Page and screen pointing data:
=======
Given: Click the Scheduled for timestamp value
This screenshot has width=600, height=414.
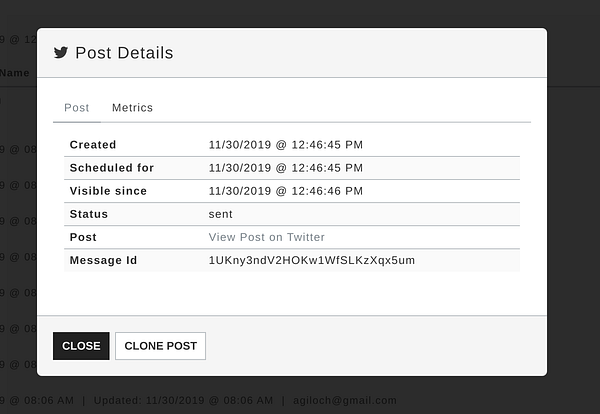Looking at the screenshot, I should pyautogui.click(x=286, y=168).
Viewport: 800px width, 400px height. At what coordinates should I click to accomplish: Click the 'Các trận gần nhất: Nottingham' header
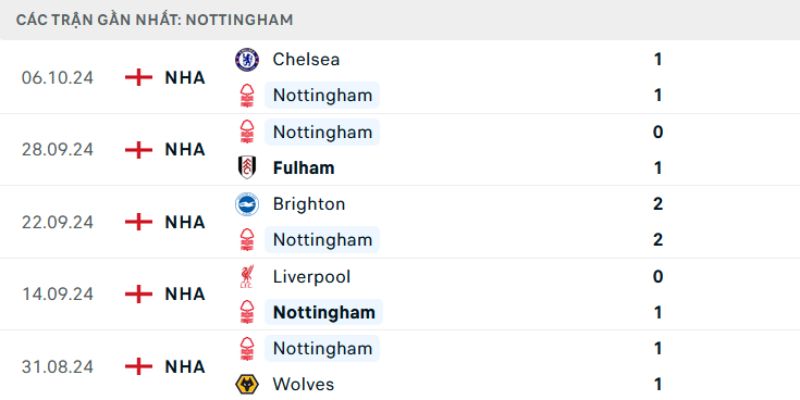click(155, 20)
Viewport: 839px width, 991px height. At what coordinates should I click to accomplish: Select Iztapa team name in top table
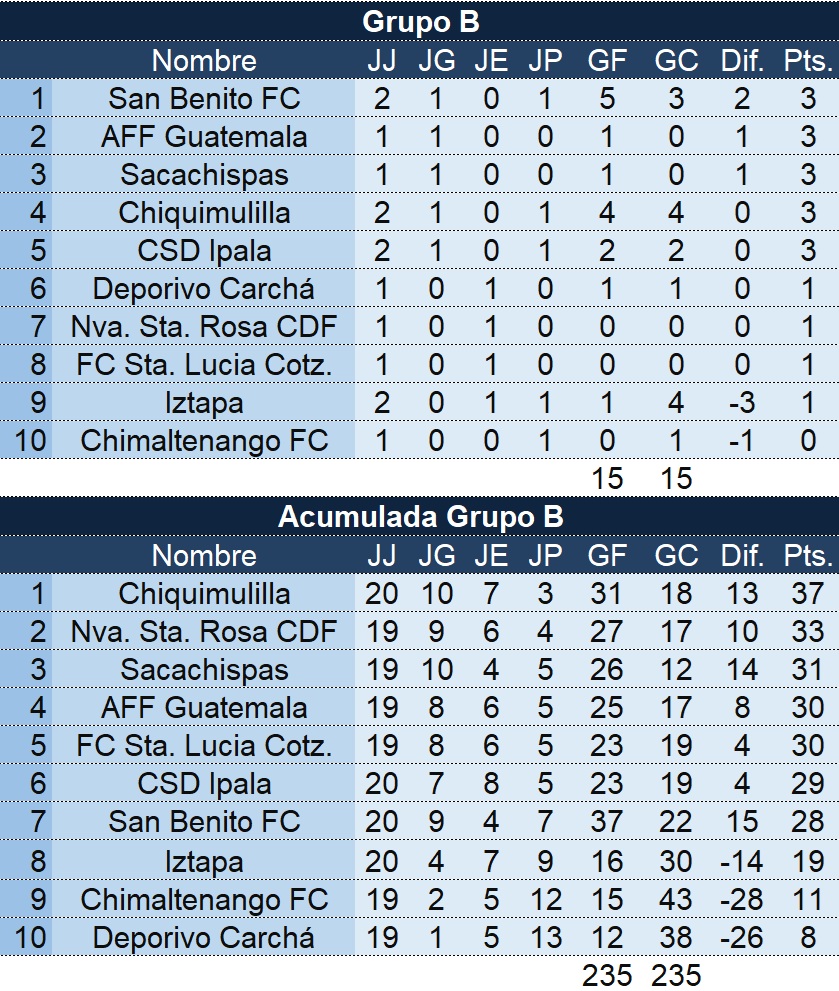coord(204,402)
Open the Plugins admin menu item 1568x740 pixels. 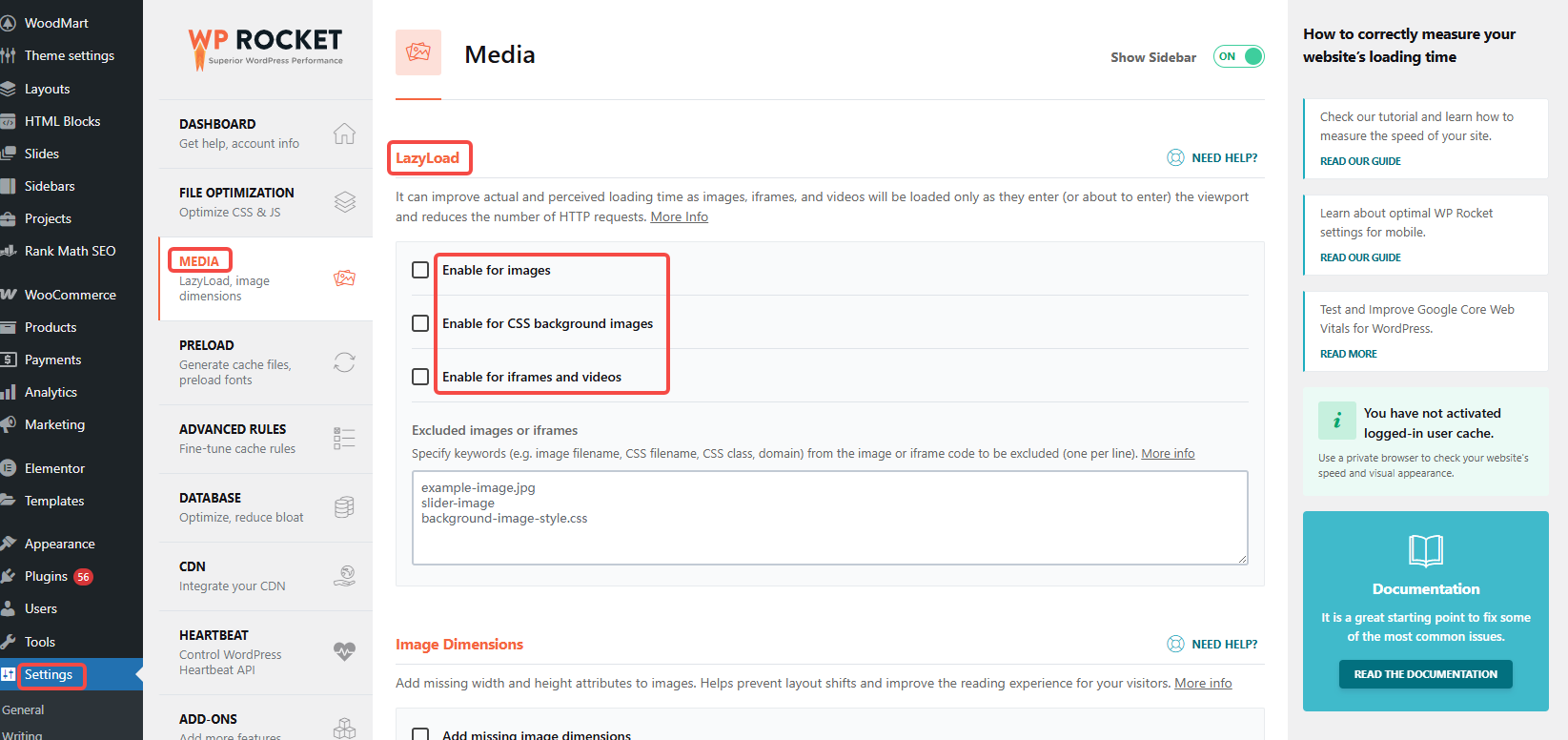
=======
__WORK INSTRUCTIONS__: Please extract every line of the entries above word for word, leaving the pictures out of your answer.

__WRITTEN SOLUTION__:
Given: Click the Scheduled for timestamp value
This screenshot has width=600, height=414.
Looking at the screenshot, I should pyautogui.click(x=286, y=168).
Viewport: 800px width, 400px height. At what coordinates should I click to accomplish: Click the 'Các trận gần nhất: Nottingham' header
click(155, 20)
Viewport: 839px width, 991px height. At what coordinates should I click to accomplish: Select Iztapa team name in top table
coord(204,402)
Open the Plugins admin menu item 1568x740 pixels. 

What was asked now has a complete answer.